Por supuesto que el resurgir que parece experimentar la fe (y lo religioso) podría ofrecer un atisbo de reorientación social en nuestra mirada, siempre que no se reduzca a un dispositivo privado o individual de autorregulación emocional («rezaré por ti», «que Dios te ayude») y llegue a transformarse en una vía de vinculación significativa con el otro y con lo Absolutamente Otro, es decir, con Dios. No trato de desprestigiar la vía religiosa o espiritual, sino de desprivatizarla y de rescatar y reconquistar su vertiente genuinamente política, intersubjetiva, comunitaria, social. Que lo divino se transforme en un mecanismo terapéutico impide que el Misterio se habite en común.
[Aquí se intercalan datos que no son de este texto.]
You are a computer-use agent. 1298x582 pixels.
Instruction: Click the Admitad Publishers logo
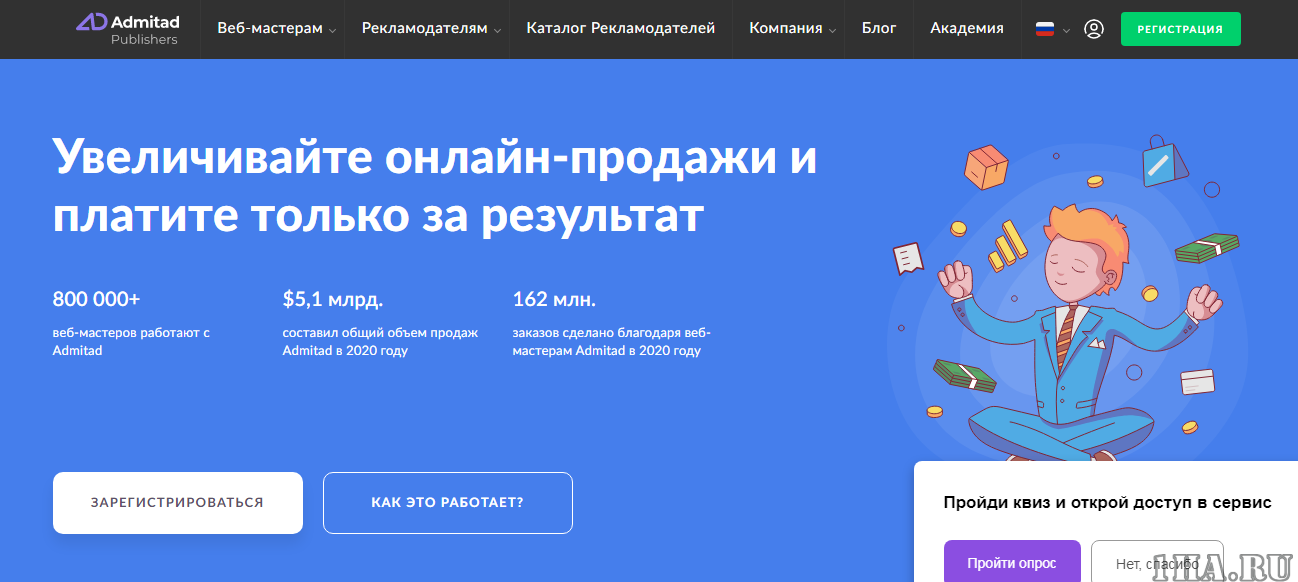pos(127,29)
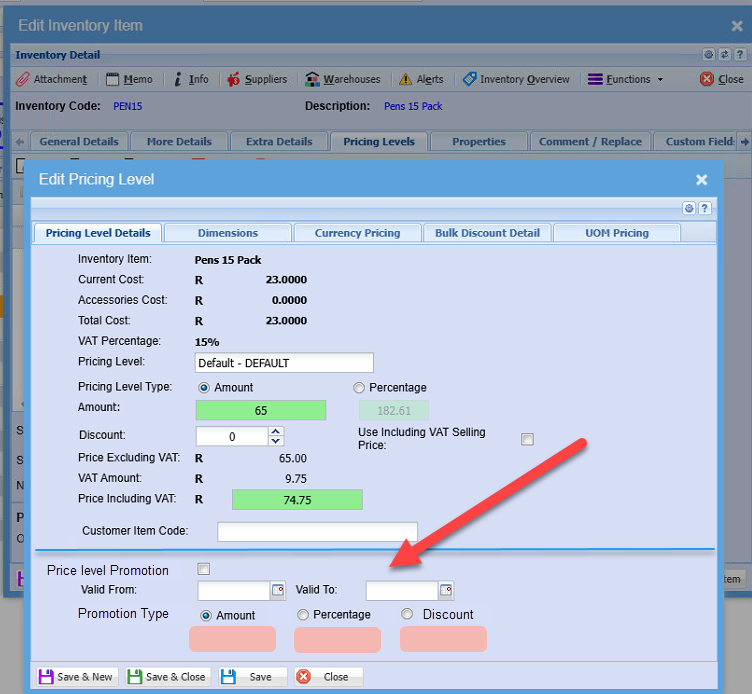Open the Attachment toolbar item
Viewport: 752px width, 694px height.
point(52,79)
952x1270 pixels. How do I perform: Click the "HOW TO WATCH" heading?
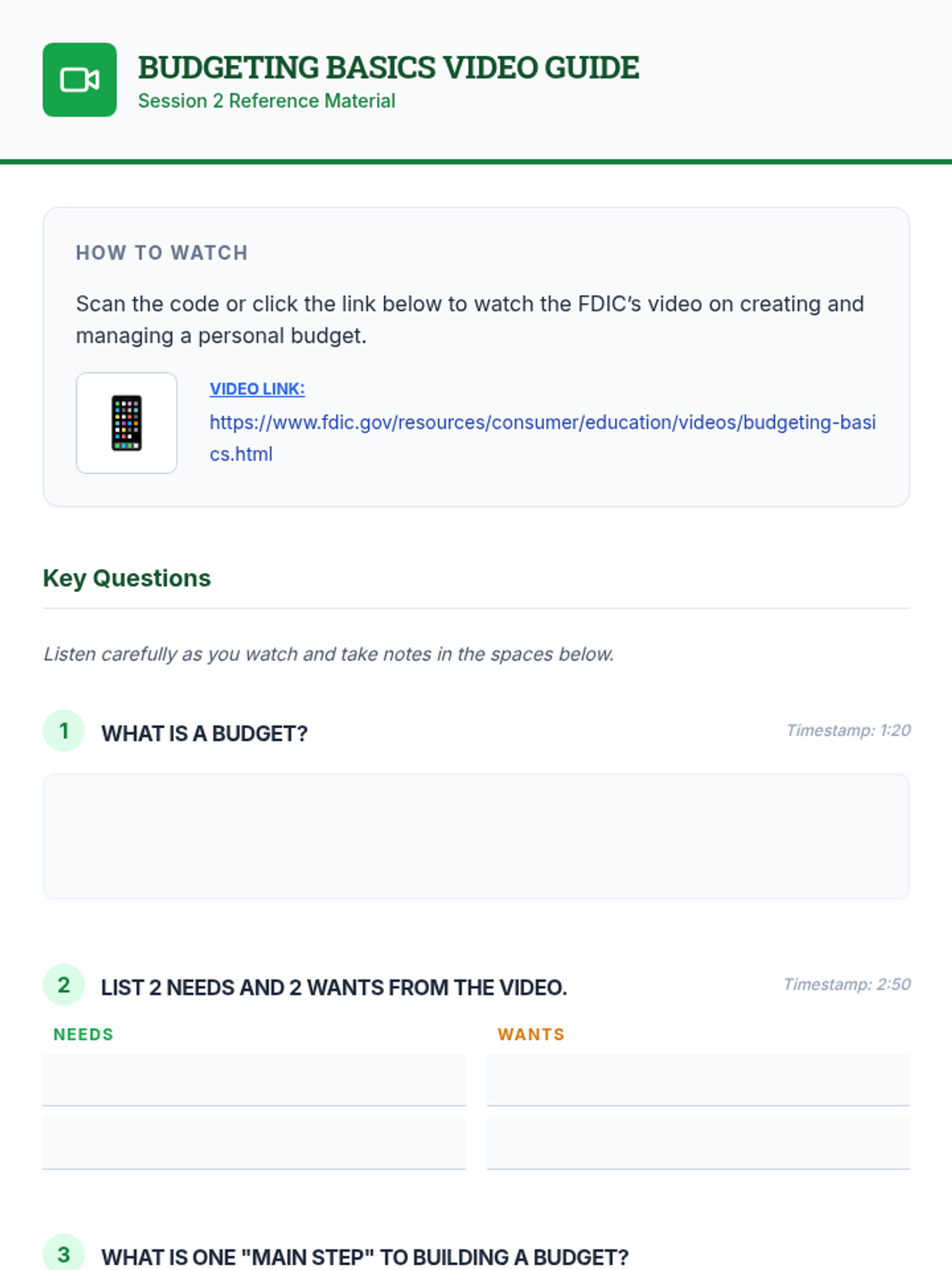click(162, 252)
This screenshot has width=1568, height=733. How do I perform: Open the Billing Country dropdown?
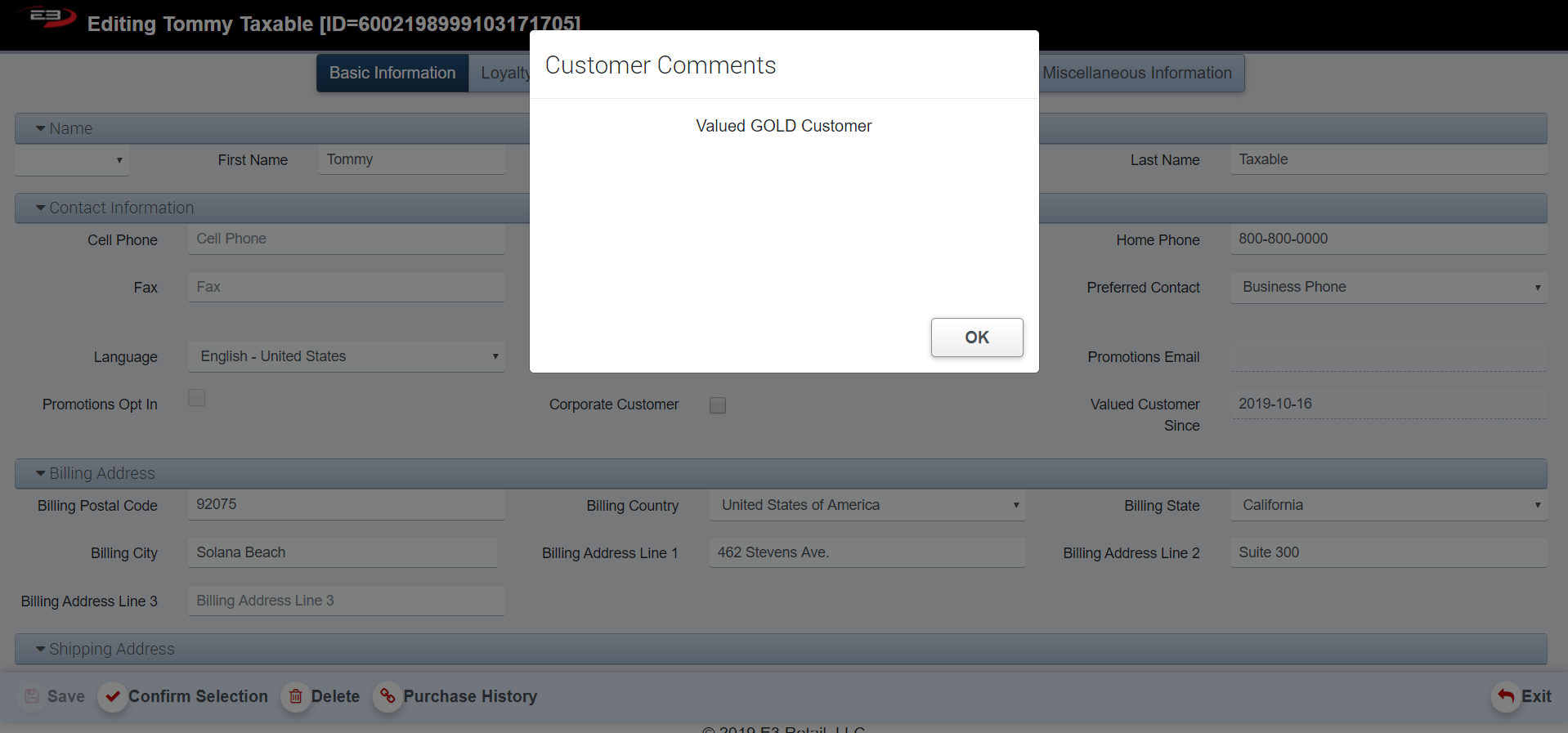pyautogui.click(x=867, y=505)
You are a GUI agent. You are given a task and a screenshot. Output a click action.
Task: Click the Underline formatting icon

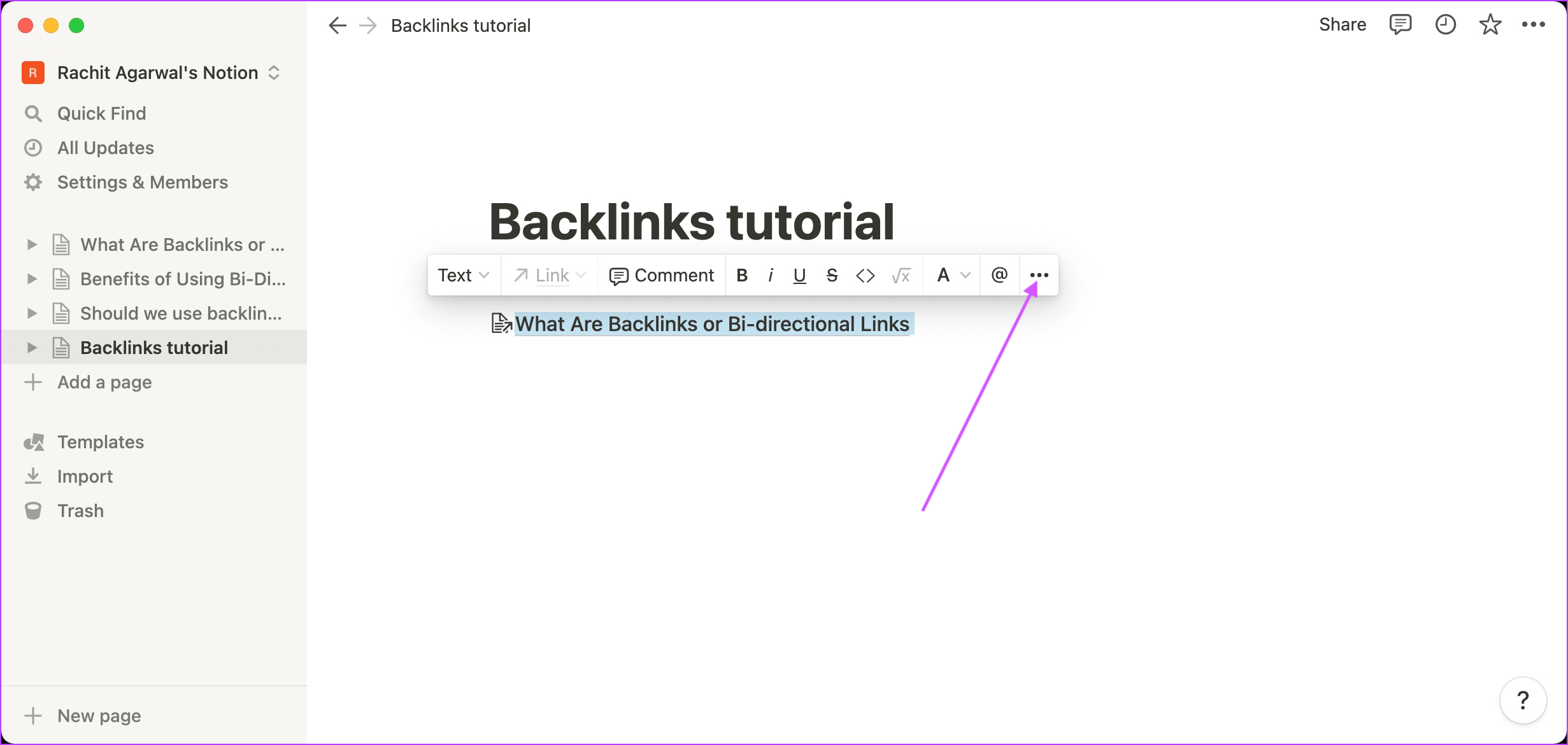800,275
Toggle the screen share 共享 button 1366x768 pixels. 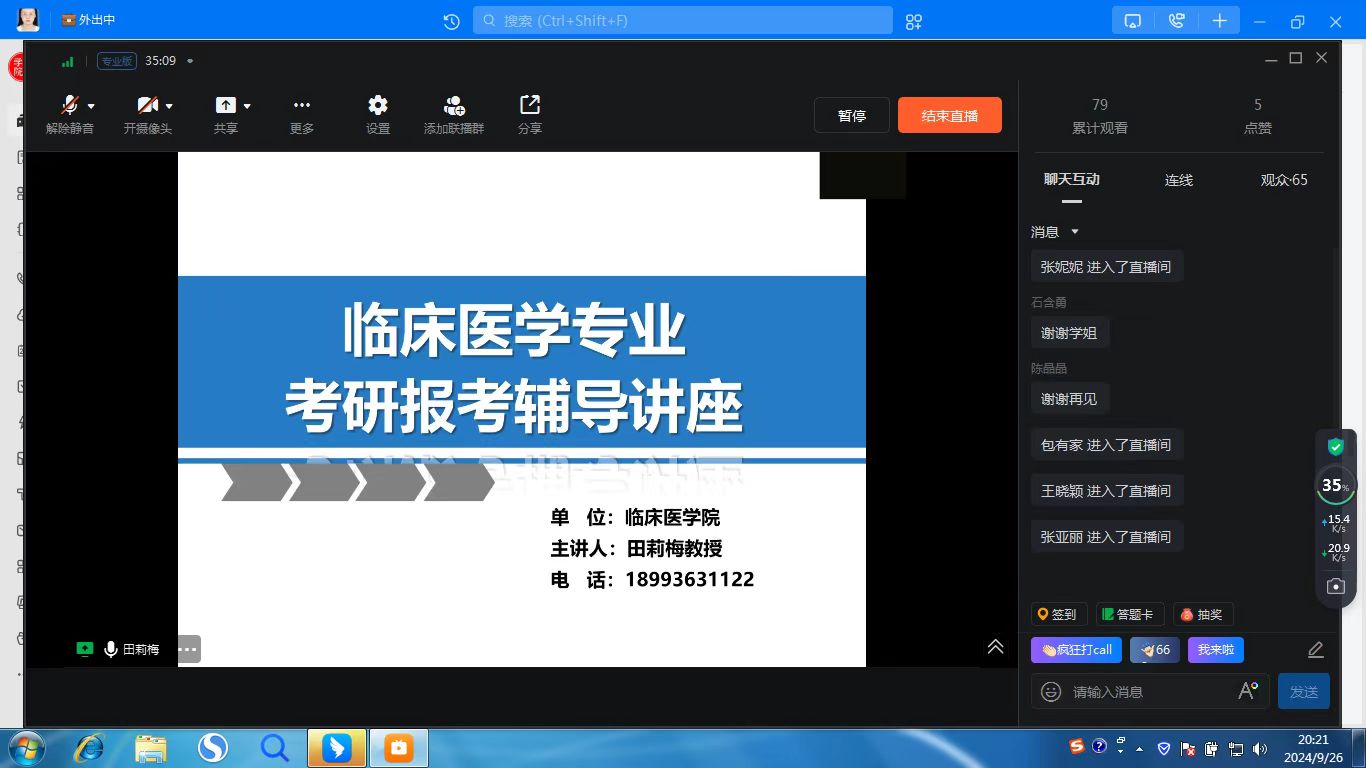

No se puede culpar a quien se aferra a un dios de neón cuando todo alrededor parece ser oscuridad. Ha sucedido desde los albores de la historia. Ni puede extrañarnos que tantas personas quieran encontrar en lo pseudorreligioso un alivio para la intemperie en la que existimos: cuando lo único que se habita es un yermo páramo de vacua estimulación, dolor emocional e hiperexigencia, cualquier promesa de calma resulta ansiolítica y consoladora, trascendente incluso. Literalmente, se nos abre el cielo. En medio del estruendo, cualquier silencio parece milagroso. Lo preocupante no es esta búsqueda, sino que el sistema productivo la haya convertido, una vez más, en mercancía.
La industria del consuelo prospera en todas sus formas porque la soledad y el aislamiento son estructurales. Ahora bien, lo que se busca no es a Dios, sino tener un respiro en medio del hay-que-seguir. ¿Quién no necesita una deidad de emergencia cuando todo alrededor es ruido, vaciedad, carencia? Y entonces se nos ofrecen formas para domesticar nuestro vacío. Reza. Hay-que-seguir.
No es Dios quien falta –siempre está–, sino los rostros, nuestros rostros. El imperio de lo sagrado comenzará cuando no evitemos la mirada del otro. Y, entonces, juntos, elevar la mirada hacia el Cielo.